September 26, 2016  - By

A new study based on GPS measurements of the Earth’s crust suggests the Greenland ice sheet is melting 7 percent faster than previously believed and may contribute more to future sea level rise than predicted, reports the Canadian Broadcasting Corporation.

“We’ve underestimated the rate of ice loss by about 7.6 percent,” says Michael Bevis of The Ohio State University, one of the study’s co-authors.

The research found that Greenland lost close to 2,700 gigatons of ice from 2003–2013, rather than the 2,500 gigatons figure that scientists previously believed. The study, published in the journal Science Advances, is an international effort that started in 2007, with contributions from the U.S., Denmark and Luxembourg.

Over the past two decades the Greenland ice sheet has been shrinking — partly due to accelerated glacier flow and partly because of surface melt.
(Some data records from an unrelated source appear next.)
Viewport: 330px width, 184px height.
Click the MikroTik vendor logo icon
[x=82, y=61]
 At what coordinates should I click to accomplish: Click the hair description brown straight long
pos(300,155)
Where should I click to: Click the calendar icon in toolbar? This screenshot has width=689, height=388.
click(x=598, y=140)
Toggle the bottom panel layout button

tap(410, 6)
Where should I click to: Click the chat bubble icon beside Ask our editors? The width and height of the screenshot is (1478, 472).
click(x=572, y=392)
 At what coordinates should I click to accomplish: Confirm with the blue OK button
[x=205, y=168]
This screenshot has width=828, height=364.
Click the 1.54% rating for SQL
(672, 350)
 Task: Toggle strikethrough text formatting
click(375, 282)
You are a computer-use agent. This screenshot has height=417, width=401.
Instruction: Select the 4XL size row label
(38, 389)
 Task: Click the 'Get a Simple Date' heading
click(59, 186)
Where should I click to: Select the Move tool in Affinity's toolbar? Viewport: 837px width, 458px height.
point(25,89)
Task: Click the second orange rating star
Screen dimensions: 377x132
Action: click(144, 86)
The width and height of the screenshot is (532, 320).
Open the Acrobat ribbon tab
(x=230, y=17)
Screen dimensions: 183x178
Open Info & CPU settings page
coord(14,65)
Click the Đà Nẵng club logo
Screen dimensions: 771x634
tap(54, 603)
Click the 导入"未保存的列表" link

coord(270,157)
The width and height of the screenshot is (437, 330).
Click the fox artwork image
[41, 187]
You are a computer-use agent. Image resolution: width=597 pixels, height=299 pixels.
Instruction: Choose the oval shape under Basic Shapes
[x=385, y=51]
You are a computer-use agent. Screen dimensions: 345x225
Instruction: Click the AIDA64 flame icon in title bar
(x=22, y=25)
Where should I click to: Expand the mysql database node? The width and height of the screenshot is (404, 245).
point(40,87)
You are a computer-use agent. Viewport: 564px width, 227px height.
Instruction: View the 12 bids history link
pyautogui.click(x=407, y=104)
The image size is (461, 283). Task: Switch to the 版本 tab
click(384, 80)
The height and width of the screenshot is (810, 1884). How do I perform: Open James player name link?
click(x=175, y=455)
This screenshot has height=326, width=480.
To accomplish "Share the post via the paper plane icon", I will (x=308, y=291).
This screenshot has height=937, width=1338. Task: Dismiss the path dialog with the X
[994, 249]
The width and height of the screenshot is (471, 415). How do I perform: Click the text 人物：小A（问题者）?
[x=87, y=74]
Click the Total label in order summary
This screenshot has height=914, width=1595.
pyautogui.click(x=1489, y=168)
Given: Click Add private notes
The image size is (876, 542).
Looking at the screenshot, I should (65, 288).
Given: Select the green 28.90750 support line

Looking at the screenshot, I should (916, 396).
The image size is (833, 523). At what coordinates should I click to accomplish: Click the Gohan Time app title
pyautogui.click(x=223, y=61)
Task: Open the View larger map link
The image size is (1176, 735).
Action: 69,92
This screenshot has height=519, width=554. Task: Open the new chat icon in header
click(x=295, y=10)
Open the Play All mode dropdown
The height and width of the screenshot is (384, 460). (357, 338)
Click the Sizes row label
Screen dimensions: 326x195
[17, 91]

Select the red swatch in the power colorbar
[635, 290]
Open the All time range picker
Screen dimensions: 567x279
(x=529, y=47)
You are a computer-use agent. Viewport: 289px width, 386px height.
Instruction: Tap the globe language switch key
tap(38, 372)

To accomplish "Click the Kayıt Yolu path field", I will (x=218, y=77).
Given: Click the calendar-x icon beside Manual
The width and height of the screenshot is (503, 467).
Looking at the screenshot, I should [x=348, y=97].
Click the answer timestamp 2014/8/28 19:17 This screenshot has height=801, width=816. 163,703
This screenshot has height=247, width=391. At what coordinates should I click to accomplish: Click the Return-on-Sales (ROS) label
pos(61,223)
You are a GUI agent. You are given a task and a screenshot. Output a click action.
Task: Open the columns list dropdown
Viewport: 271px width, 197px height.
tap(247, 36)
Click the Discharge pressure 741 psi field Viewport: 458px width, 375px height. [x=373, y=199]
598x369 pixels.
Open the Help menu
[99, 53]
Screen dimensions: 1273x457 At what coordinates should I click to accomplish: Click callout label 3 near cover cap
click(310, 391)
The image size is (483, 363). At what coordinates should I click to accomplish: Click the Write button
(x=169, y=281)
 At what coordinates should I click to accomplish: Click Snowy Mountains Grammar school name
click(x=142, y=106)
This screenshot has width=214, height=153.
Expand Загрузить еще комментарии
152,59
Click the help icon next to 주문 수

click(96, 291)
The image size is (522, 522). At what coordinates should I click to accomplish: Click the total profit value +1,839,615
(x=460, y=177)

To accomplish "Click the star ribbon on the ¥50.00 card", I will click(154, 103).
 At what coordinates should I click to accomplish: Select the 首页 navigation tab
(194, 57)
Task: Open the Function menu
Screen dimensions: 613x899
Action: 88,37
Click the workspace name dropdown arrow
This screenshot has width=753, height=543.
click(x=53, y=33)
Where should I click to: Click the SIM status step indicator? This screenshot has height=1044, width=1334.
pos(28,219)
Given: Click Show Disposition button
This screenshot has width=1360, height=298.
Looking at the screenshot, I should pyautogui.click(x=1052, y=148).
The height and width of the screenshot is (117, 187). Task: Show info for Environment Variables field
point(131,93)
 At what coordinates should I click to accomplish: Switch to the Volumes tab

However, scientists have not been able to pinpoint exactly how much the melting ice sheet is contributing to global sea level rise — information key to making predictions about future sea rise levels.  Part of the challenge has been a lack of on-site data.

For this study teams of scientists spent years installing GPS devices around the  perimeter of the Greenland ice sheet to collect new data. The team discovered that the hotspot in the Earth’s mantle that feeds Iceland’s active volcanoes has been distorting data.

This article is tagged with , and posted in Featured Stories, Latest News, Mapping, Survey

3 Comments on "New GPS study finds 200 gigatons of ice missing"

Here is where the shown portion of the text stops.